How would you change your job description (and your profile) if instead of your role you focused on you goal?
But this shift would not be enough to maximize your value. If you are a member of an organization, your individual goal is not your real goal.

Soccer Anyone?

If you play defense, what’s your job?
Not to defend, because you job is not what you do but the goal you pursue.
So your job must be to prevent the other team from scoring, right?
Wrong.
What’s the goal of the team?
To win.
What’s the goal of each and every player in the team?
To help the team to win.
Imagine you are losing one zero with five minutes to play. Would you go on the offensive? Or would you stay back arguing, “My job is to prevent the other team from scoring, not to score”?
I bet you’d attack, because you know that your real job is to help your team to win.
Your real job is not to defend. Defending is how you generally do your job, but not always. At times, attacking is how you best help the team to win.
Your value as a player is your contribution to your team’s success. If you think that your job is anything else than helping your team to win, you will lower your value and limit your career.

Business Anyone?

Your real job is to help your organization accomplish its mission. Your job description describes how you generally do this. But “generally” does not mean “necessarily.” At times, you must sacrifice your personal goal (the lower) to promote the organizational goal (the higher).
If you are to reach your full potential as a professional, you must never place “your job” above the organizational goal. Otherwise, you will commit a sacrilege, giving up the organizational goal to pursue your personal goal.
Your value as an employee is your contribution to your organization’s success. That’s why in order to win, you must subordinate to the team.
There are times when a defender must go on the offensive, even at the risk of a counter-attack. If not, the team will underperform. Worse yet, defense and offense will play against each other instead of align against the opposition.
Take a profit-maximizing company. If salespeople maximize revenue, they may focus on high-revenue, low-profit opportunities. If production people minimize cost, they may focus on low-cost, low-profit opportunities.
If the highest revenue products have the highest costs and lower profit margins than mid-revenue ones, and the lowest cost products have the lowest revenue and lower profit margins than mid-cost ones, revenue-maximizers will clash with cost-minimizers.
Unless all members of the organization understand that the common goal and sole measure of success is to maximize profit, they will not work together; they will not play to win.

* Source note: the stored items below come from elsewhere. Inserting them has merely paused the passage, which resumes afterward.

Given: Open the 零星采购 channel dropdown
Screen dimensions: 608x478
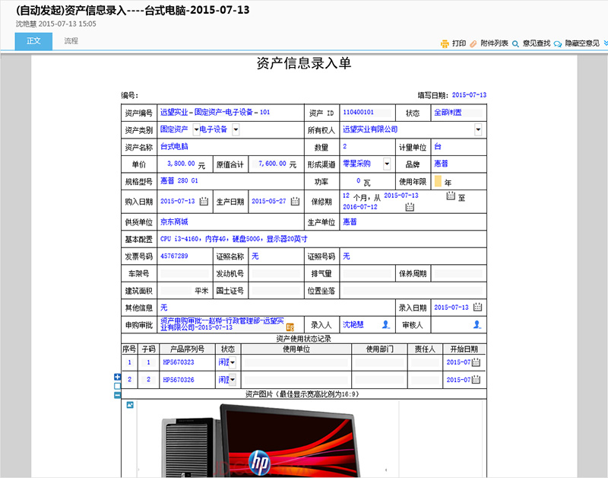Looking at the screenshot, I should click(x=387, y=164).
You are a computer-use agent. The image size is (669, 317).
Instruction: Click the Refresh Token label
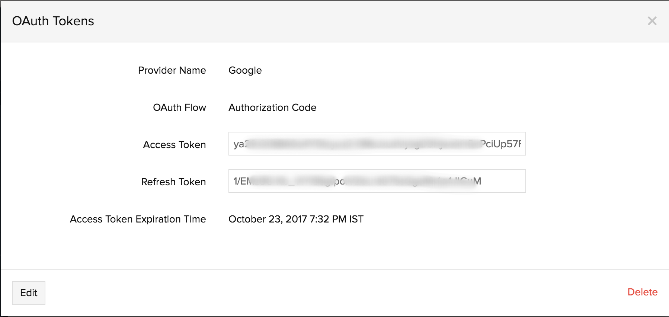(x=173, y=182)
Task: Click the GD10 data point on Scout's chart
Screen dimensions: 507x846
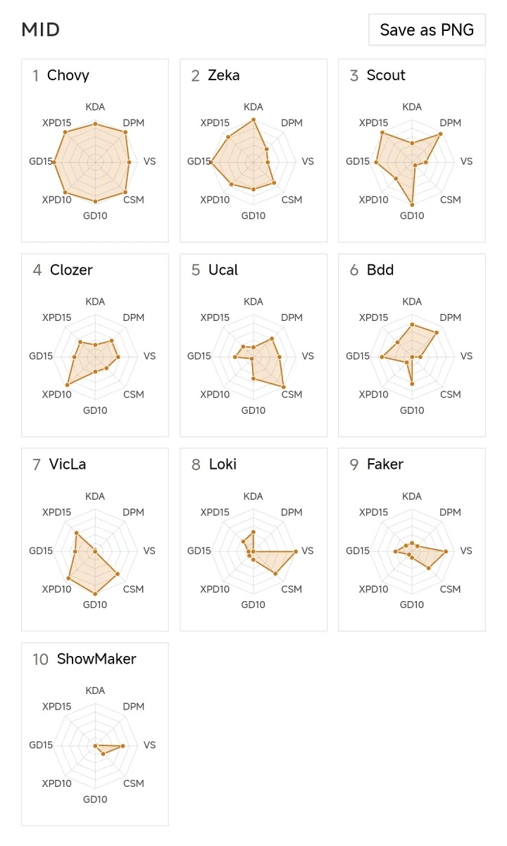Action: pyautogui.click(x=412, y=204)
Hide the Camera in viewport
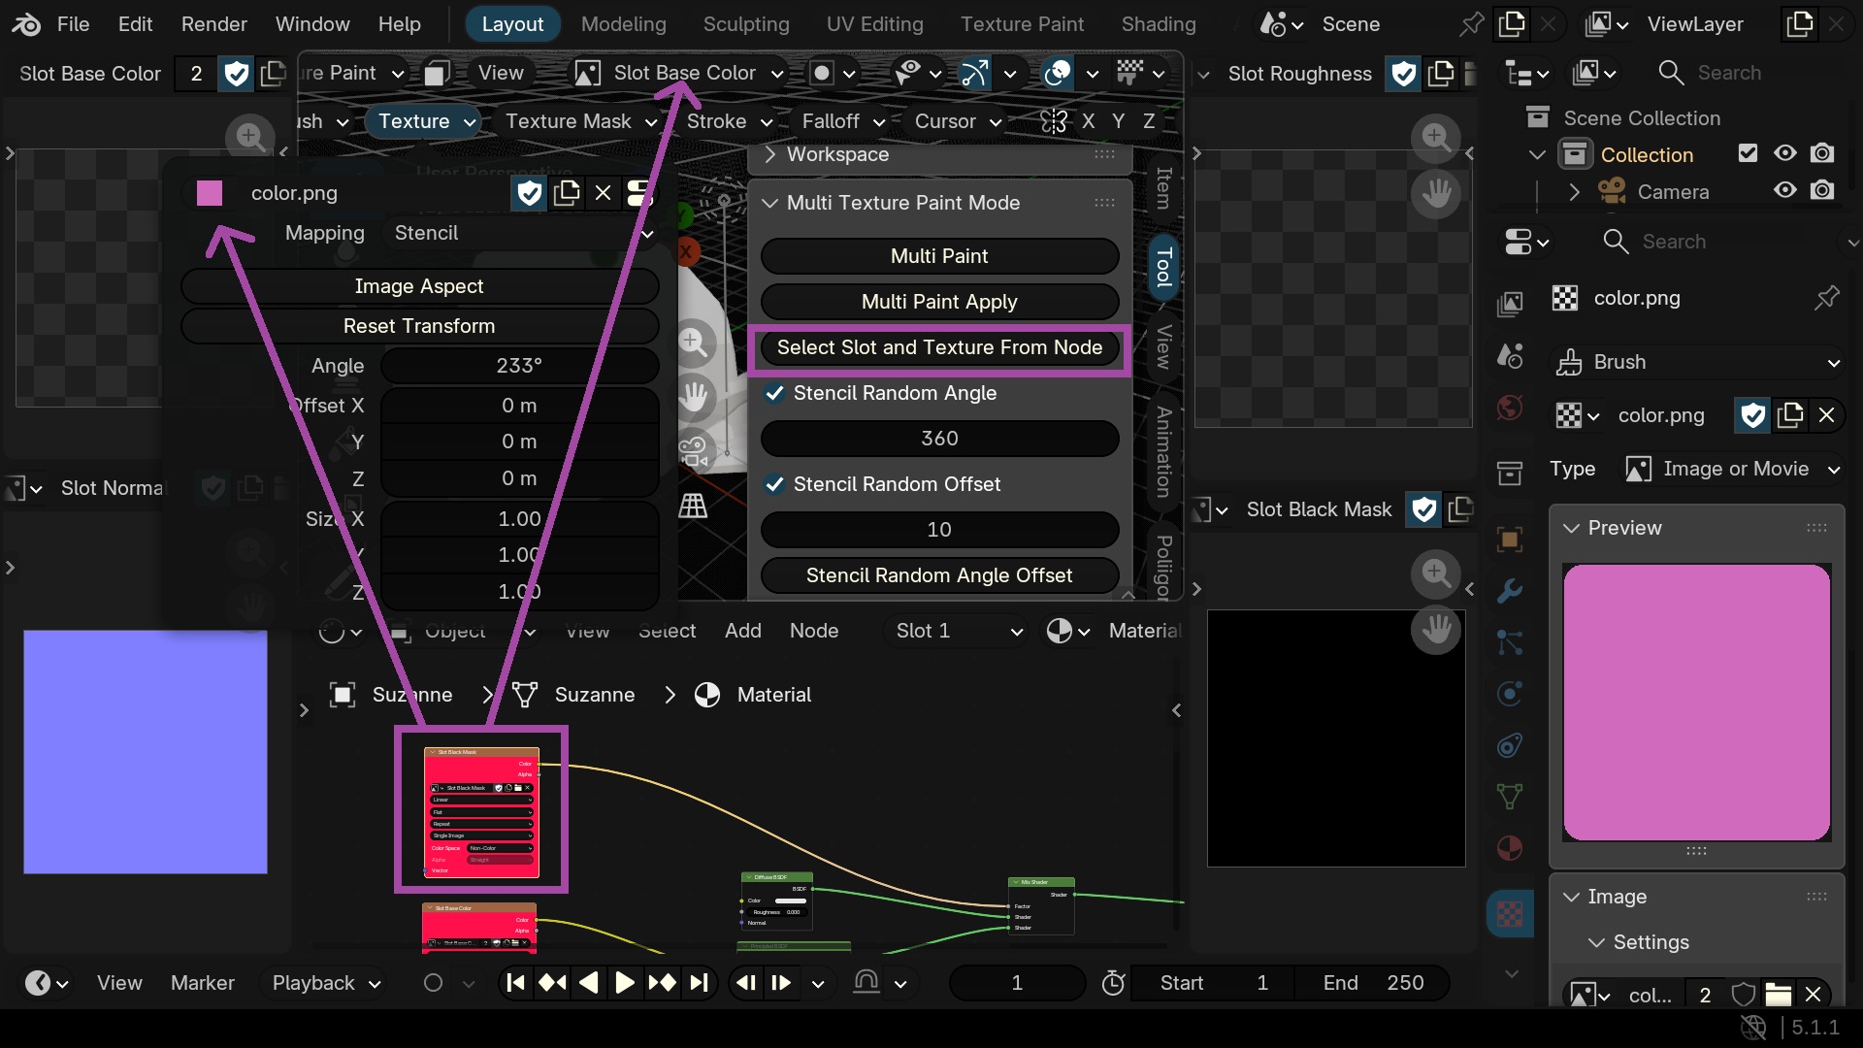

Tearing Down the Silos Is An Inside Job

Every client I’ve had has asked me to help them “break down the organizational silos to improve collaboration.” A typical example was a financial services company where defense, I mean credit managers, had the goal of minimizing unrecoverable debt. Meanwhile, offense, I mean business managers, had the goal of maximizing return on assets. “You are imprudent, your credit standards are too loose!” complained the ones. “You are overly conservative, your credit standards are too tight!” decried the others. Not surprisingly, the company was not doing well.
It is tempting to fault compensation systems for organizational misalignment. Irrational performance metrics certainly bear much of the blame. But even the best system will not solve the problem. It is impossible to align a complex organization through financial incentives. (I will show this in my next post.)
Organizational alignment requires leadership, culture, and clarity of purpose. It demands that you, and every one of your colleagues, drop the limiting belief that you were hired to do your jobs.
So what will you tell the next person that asks you, “What’s your job?”